▶ _Requirement_: Starting at the first line of the data below, repeat each line word for word up to and including the line with "Expand Track Another Package section".

== Materials provided

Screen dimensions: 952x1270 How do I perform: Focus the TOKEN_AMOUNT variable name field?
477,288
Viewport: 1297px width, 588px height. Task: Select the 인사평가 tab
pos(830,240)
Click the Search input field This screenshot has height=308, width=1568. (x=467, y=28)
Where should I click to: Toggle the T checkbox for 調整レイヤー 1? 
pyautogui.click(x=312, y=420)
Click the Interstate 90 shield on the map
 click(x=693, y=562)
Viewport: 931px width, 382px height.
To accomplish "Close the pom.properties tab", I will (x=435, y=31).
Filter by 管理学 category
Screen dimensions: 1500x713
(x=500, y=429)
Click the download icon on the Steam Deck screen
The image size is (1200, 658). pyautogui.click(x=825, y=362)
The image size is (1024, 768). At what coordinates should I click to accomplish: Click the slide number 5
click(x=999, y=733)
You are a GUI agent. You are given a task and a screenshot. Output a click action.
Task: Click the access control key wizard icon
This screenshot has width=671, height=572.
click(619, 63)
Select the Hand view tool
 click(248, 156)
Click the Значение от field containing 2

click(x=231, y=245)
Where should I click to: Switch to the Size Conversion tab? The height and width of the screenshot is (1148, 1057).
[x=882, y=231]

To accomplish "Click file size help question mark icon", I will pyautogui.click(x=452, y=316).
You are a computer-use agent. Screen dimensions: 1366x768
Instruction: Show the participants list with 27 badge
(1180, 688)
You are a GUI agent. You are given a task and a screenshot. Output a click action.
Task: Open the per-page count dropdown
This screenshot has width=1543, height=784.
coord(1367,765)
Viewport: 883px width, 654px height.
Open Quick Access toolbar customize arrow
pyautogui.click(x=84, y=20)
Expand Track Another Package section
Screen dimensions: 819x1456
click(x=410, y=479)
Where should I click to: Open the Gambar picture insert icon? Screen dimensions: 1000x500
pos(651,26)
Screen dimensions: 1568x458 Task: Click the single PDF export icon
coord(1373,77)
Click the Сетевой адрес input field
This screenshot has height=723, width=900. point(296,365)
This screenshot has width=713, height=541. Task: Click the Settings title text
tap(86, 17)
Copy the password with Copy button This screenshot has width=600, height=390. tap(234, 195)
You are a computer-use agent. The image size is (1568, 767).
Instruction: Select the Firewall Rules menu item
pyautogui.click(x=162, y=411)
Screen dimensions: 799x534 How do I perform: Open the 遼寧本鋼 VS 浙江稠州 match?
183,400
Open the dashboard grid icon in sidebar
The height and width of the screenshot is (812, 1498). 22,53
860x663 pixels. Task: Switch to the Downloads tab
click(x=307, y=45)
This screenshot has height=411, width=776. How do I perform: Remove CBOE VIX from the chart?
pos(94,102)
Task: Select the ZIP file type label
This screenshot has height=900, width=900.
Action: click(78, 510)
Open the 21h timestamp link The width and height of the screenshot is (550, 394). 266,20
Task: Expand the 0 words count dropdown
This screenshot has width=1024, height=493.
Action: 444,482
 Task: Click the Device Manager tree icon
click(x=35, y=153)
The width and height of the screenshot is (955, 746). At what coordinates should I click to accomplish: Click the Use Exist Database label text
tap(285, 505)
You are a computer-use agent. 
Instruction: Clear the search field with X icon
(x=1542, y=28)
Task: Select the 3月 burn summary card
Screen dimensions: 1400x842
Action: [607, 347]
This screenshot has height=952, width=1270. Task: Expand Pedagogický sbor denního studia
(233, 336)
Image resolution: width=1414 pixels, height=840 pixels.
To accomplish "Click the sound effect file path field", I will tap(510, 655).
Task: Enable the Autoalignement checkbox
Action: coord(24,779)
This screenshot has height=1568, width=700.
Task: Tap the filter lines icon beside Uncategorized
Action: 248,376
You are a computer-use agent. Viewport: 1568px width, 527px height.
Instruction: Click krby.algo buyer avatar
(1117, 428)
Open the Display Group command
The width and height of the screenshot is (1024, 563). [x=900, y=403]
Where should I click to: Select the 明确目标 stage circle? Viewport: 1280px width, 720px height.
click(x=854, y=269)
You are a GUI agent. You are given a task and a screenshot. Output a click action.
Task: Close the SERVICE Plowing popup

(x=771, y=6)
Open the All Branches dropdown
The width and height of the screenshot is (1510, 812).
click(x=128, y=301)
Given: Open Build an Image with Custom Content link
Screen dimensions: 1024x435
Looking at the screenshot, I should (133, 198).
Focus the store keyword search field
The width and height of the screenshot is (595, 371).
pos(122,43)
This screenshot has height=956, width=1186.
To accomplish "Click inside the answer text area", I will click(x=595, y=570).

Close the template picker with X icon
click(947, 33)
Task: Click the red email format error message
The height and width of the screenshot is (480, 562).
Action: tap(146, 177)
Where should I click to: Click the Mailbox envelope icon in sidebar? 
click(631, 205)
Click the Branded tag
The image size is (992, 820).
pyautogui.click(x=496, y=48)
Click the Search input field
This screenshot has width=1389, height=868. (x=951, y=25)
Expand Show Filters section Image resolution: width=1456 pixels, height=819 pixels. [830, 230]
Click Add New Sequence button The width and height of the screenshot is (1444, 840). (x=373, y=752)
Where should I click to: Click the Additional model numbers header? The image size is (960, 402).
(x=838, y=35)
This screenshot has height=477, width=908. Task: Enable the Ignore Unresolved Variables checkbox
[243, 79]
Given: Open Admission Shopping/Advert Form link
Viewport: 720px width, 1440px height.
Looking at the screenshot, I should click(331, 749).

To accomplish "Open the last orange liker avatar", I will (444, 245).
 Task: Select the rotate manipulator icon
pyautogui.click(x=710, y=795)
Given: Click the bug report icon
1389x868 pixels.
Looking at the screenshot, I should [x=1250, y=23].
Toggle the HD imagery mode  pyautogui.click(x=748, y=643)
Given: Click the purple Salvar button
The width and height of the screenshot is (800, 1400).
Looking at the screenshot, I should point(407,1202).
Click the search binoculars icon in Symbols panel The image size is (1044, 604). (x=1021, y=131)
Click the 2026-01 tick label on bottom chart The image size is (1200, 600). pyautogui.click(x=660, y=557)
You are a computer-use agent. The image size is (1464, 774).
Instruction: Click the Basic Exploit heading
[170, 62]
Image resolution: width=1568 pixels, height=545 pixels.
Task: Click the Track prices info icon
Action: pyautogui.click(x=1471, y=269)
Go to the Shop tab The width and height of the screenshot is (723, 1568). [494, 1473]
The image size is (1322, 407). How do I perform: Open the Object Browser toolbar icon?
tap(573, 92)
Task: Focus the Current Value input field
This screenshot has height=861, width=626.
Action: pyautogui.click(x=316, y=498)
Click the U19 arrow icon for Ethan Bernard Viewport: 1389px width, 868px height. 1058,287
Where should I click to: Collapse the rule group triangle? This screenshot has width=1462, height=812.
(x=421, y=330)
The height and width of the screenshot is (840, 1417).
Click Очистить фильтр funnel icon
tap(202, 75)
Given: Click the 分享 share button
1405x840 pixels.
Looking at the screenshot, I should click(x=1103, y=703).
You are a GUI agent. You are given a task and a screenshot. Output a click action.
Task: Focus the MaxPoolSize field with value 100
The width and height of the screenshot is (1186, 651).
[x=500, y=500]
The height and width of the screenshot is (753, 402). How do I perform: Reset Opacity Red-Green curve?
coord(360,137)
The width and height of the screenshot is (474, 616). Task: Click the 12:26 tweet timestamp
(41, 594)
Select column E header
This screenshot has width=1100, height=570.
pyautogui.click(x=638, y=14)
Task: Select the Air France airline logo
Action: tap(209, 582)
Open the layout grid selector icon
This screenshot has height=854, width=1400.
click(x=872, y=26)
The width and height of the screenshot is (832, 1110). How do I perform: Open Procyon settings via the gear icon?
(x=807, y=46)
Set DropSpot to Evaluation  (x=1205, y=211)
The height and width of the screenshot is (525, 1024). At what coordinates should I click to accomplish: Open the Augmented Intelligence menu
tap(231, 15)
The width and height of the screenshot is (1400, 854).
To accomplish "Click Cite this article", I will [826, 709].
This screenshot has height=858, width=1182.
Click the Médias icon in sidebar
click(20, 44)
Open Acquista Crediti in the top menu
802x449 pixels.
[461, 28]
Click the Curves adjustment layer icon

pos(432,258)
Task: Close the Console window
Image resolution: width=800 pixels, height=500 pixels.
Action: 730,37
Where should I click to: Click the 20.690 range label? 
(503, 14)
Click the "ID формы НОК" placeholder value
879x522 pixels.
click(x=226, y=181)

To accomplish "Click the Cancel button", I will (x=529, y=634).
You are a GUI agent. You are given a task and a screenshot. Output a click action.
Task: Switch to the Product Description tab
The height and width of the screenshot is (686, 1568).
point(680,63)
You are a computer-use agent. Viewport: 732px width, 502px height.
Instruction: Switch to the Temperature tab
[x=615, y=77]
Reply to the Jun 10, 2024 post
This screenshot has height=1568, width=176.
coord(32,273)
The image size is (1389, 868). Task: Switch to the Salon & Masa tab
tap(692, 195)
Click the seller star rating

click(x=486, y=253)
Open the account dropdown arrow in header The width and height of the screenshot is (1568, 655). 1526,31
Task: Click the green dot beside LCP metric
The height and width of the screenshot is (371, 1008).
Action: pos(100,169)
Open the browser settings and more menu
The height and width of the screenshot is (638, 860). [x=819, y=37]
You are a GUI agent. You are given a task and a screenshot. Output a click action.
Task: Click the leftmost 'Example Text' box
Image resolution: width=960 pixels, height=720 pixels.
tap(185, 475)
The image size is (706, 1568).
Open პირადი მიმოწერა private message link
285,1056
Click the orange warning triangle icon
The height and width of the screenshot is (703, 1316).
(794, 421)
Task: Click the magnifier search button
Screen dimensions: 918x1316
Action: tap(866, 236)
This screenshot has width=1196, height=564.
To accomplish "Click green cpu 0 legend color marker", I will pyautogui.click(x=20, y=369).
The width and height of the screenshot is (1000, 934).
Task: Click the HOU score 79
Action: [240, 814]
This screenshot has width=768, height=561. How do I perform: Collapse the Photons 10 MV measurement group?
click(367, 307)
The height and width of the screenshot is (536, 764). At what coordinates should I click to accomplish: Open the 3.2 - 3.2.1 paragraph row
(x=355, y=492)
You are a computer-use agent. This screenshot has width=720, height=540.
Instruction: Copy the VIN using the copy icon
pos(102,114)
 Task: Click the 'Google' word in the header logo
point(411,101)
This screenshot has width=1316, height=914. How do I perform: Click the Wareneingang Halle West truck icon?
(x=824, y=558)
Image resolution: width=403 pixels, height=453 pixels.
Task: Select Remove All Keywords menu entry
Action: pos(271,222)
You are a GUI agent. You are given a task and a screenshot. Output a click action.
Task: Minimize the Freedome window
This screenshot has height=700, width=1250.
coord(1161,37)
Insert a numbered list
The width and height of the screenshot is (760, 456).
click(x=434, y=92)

====

▶ _Solution for this problem_:
Screen dimensions: 952x1270 How do I perform: Focus the TOKEN_AMOUNT variable name field?
477,288
Viewport: 1297px width, 588px height. Task: Select the 인사평가 tab
pos(830,240)
Click the Search input field This screenshot has height=308, width=1568. (x=467, y=28)
Where should I click to: Toggle the T checkbox for 調整レイヤー 1? 
pyautogui.click(x=312, y=420)
Click the Interstate 90 shield on the map
 click(x=693, y=562)
Viewport: 931px width, 382px height.
To accomplish "Close the pom.properties tab", I will (x=435, y=31).
Filter by 管理学 category
Screen dimensions: 1500x713
(x=500, y=429)
Click the download icon on the Steam Deck screen
The image size is (1200, 658). pyautogui.click(x=825, y=362)
The image size is (1024, 768). At what coordinates should I click to accomplish: Click the slide number 5
click(x=999, y=733)
You are a GUI agent. You are given a task and a screenshot. Output a click action.
Task: Click the access control key wizard icon
This screenshot has width=671, height=572.
click(619, 63)
Select the Hand view tool
 click(248, 156)
Click the Значение от field containing 2

click(x=231, y=245)
Where should I click to: Switch to the Size Conversion tab? The height and width of the screenshot is (1148, 1057).
[x=882, y=231]

To accomplish "Click file size help question mark icon", I will pyautogui.click(x=452, y=316).
You are a computer-use agent. Screen dimensions: 1366x768
Instruction: Show the participants list with 27 badge
(1180, 688)
You are a GUI agent. You are given a task and a screenshot. Output a click action.
Task: Open the per-page count dropdown
This screenshot has width=1543, height=784.
coord(1367,765)
Viewport: 883px width, 654px height.
Open Quick Access toolbar customize arrow
pyautogui.click(x=84, y=20)
Expand Track Another Package section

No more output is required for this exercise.